While Satek Winery is now almost 12 years old, Pam and my first venture into the vineyard and wine business actually started with the first vines planted 20 years ago this coming May. We operated for years as solely a commercial vineyard until 2000, selling our grapes to Indiana and Michigan wineries.
The story officially starts in August, 1992. It was one of several ideas we discussed for us having something to do when we retired, hopefully in 10 years or so, but those were also uncertain times. My amateur winemaking hobby and interest in vineyards had led to the question of whether we could indeed do a commercial winery in Indiana. The idea seemed interesting enough, so much so that we immediately laid out a plan to investigate. That September and early October, we initiated a series of meetings, contacting much of the then much smaller Indiana wine industry. In particular, we'd like to thank the Butler's (Butler Winery), the Oliver's (Oliver Winery), Charlie Thomas (Chateau Thomas), the Schrodt's (Brown County Winery), and Ben Sparks (Possum Trot Winery, now closed) along with the then newly formed Purdue wine team; They were wonderful, friendly and informative, in helping us to plan this venture.
Deciding to jump in, we started clearing overgrown "ancestral" land on the Lake James property (purchased in 1915, by Pam's Great-Grandfather) off of 300 W, beginning in the fall, Columbus Day weekend, 1992. When the bulldozer was finished the heavy work (thanks, Wyatts), we hand scattered rye seeds to prevent erosion.
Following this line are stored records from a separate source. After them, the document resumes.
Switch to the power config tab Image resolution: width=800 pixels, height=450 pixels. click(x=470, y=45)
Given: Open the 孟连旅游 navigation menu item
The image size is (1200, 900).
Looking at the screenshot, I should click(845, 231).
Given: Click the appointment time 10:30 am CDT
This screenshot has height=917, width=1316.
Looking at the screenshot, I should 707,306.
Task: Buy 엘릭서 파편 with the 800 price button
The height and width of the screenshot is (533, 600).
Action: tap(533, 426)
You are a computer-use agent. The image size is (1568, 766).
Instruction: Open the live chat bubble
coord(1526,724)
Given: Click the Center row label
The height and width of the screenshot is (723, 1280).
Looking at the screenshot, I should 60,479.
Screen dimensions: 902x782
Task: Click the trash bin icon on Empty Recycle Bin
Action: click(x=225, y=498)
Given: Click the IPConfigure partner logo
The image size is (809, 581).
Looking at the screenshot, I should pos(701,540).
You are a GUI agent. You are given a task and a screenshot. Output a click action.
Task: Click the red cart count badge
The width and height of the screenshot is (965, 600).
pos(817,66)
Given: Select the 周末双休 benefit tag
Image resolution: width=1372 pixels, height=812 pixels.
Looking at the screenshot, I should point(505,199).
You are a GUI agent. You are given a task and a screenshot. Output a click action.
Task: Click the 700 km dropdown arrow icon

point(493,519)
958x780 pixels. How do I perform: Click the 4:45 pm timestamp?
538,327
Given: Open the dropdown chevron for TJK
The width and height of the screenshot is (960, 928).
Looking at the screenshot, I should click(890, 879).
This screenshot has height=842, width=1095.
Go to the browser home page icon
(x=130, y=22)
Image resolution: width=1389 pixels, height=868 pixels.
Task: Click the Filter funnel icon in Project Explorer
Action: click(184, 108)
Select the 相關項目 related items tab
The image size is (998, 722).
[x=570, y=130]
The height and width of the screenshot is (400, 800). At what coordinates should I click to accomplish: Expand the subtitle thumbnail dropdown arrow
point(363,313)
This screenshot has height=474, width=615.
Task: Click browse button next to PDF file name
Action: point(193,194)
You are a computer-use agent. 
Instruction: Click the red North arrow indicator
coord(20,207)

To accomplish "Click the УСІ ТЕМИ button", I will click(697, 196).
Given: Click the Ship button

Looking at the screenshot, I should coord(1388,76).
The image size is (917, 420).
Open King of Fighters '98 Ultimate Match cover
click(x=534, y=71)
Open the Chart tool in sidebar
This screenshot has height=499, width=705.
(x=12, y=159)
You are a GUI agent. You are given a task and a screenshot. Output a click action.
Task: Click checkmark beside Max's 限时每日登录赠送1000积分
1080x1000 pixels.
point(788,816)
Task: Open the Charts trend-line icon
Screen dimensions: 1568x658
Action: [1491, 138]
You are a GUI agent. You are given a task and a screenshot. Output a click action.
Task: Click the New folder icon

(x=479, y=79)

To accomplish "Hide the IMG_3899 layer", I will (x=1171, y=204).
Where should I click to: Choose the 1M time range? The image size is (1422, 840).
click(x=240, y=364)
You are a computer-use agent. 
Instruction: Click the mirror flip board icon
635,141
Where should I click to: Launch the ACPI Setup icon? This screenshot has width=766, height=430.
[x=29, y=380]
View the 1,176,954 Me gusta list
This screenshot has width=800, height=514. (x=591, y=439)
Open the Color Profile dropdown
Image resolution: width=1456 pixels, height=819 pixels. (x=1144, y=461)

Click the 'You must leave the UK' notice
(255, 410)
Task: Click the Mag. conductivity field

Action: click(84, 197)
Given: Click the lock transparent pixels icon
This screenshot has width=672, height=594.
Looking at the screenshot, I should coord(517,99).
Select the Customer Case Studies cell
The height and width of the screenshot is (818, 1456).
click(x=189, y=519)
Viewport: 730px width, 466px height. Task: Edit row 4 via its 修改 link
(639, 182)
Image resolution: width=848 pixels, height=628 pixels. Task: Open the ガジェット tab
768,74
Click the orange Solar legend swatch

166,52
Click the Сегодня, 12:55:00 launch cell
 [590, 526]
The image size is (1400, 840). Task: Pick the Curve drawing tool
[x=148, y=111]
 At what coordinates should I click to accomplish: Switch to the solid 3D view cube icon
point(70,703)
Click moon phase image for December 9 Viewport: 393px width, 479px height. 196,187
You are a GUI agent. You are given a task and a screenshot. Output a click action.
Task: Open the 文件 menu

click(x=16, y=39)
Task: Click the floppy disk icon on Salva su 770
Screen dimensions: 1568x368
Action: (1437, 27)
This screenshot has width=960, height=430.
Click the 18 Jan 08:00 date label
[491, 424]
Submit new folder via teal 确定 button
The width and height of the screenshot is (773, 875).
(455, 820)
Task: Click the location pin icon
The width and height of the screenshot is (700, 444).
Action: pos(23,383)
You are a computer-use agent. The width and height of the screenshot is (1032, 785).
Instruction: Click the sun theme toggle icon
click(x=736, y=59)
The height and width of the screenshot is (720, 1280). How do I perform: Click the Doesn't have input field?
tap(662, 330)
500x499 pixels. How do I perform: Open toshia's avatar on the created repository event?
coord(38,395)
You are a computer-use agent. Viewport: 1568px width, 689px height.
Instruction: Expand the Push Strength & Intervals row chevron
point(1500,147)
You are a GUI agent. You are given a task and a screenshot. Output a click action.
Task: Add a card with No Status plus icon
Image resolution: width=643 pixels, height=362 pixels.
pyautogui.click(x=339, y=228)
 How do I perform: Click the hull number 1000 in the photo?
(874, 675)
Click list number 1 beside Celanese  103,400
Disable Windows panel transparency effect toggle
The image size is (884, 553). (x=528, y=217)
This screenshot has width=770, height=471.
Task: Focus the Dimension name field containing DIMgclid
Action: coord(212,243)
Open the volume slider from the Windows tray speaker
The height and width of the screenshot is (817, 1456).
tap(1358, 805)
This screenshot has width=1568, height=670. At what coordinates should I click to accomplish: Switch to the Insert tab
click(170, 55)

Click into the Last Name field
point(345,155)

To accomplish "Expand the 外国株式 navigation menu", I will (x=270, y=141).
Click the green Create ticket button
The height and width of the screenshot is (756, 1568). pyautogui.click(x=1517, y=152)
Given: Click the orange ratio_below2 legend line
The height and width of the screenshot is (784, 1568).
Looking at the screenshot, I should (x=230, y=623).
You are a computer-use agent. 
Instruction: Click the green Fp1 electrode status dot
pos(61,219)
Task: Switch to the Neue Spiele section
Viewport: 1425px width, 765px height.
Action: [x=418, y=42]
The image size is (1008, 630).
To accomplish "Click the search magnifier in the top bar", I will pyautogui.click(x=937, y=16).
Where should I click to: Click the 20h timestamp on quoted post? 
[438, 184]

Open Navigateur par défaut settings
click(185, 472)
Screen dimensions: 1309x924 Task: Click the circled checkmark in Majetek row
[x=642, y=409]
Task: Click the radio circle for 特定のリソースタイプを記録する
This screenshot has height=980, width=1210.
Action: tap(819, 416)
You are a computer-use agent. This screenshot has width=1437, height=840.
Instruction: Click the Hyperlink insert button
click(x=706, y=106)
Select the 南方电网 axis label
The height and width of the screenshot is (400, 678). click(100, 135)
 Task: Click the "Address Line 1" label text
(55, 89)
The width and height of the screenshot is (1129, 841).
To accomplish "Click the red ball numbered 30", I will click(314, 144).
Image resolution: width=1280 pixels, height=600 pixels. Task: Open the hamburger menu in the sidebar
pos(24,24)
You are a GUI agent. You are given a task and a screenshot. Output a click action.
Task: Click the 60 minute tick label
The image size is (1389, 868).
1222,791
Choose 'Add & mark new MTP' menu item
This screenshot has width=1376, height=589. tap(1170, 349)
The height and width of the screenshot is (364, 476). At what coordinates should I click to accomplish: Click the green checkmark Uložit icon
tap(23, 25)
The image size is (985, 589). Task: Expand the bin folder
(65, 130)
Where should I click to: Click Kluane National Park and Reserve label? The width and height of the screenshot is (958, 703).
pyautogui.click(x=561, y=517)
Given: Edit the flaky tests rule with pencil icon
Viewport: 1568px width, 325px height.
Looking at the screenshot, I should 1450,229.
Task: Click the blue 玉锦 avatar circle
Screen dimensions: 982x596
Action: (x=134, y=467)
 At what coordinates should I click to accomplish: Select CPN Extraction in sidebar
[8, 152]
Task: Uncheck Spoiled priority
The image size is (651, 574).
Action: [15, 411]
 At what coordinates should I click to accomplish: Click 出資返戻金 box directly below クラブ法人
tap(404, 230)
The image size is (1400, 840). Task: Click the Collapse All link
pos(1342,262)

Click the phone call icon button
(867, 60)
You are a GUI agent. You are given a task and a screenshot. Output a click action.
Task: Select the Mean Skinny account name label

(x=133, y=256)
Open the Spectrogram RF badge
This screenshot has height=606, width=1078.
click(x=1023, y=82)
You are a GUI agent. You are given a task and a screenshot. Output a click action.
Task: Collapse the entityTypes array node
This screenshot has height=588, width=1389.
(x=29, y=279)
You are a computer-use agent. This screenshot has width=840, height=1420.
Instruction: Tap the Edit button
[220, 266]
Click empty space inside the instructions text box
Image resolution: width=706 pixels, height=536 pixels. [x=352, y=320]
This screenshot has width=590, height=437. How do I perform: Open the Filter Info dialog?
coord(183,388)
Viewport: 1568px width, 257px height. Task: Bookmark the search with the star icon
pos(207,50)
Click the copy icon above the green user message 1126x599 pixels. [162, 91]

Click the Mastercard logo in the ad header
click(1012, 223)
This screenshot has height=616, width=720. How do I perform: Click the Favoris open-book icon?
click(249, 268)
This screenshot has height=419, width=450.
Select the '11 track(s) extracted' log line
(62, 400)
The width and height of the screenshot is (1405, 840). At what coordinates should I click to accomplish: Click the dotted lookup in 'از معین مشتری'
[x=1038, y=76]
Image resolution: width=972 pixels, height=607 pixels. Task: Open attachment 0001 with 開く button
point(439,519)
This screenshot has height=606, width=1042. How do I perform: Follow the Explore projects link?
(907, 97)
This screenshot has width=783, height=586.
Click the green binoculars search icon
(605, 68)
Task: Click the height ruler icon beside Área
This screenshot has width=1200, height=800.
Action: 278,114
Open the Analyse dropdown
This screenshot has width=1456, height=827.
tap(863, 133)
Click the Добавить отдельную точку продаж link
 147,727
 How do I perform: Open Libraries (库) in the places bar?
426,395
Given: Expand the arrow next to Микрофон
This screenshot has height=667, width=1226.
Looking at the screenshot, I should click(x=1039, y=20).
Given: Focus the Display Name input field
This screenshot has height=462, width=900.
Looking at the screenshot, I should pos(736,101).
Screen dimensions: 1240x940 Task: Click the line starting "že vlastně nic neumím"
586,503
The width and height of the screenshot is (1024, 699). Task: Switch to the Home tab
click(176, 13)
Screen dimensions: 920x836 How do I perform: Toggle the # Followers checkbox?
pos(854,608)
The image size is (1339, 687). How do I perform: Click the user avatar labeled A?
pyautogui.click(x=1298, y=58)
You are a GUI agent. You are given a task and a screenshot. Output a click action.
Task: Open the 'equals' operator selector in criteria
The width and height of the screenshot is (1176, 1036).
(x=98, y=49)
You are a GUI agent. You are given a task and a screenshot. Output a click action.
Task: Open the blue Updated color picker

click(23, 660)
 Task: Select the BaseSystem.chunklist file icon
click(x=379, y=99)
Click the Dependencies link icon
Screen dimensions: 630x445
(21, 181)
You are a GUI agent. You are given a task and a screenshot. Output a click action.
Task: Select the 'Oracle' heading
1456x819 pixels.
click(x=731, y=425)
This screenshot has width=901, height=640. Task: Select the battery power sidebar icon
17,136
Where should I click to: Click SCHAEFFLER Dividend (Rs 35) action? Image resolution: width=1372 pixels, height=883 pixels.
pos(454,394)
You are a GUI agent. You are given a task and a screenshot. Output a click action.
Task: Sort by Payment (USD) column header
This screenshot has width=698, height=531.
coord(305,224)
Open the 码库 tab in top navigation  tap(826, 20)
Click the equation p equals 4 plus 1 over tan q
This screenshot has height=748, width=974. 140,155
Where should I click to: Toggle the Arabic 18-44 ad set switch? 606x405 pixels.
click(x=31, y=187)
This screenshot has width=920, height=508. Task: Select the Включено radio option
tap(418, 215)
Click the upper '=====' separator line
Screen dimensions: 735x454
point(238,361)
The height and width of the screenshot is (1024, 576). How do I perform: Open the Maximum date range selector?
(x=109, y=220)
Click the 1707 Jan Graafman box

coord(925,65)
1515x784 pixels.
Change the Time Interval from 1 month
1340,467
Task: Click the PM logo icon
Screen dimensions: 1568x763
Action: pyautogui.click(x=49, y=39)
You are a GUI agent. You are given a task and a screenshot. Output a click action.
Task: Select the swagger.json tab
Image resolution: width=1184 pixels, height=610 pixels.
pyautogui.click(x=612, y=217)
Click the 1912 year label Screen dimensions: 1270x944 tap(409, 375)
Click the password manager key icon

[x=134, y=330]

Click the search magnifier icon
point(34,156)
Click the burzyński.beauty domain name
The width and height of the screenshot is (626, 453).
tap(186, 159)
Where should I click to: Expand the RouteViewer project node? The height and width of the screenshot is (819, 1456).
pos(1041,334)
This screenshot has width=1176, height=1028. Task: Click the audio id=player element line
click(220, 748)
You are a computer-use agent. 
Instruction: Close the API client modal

All winter long, our weekends were spent cleaning up the debris from the land clearing (almost wearing out one chainsaw, as well as learning that Pam was highly allergic to poison ivy). In March and April of 1993, we sub-soiled and smoothed out the vineyard, about one acre at that time. A small bridge was built, and a path was created back to the vineyard. We started collecting the materials needed for the trellis system we had selected, a Geneva Double Curtain, which would increase air exposure within the same density of vine plantings, rather than in a different trellis.
We were anxiously awaiting the 600 vines, ordered the previous October, that were scheduled to arrive in early May, 1993. They were carefully chosen, as there was no history of commercial wine grape growing in cold and hearty Northeast Indiana: 250 Marechal Foch, 200 Seyval Blanc, 50 Golden Muscat, 50 Steuben and 50 Riesling vines. We had decided to hold off on two more varieties: Vidal Blanc and DeChaunac until the following year, as part of a positionally ripening strategy.
(Continued next month, the planting).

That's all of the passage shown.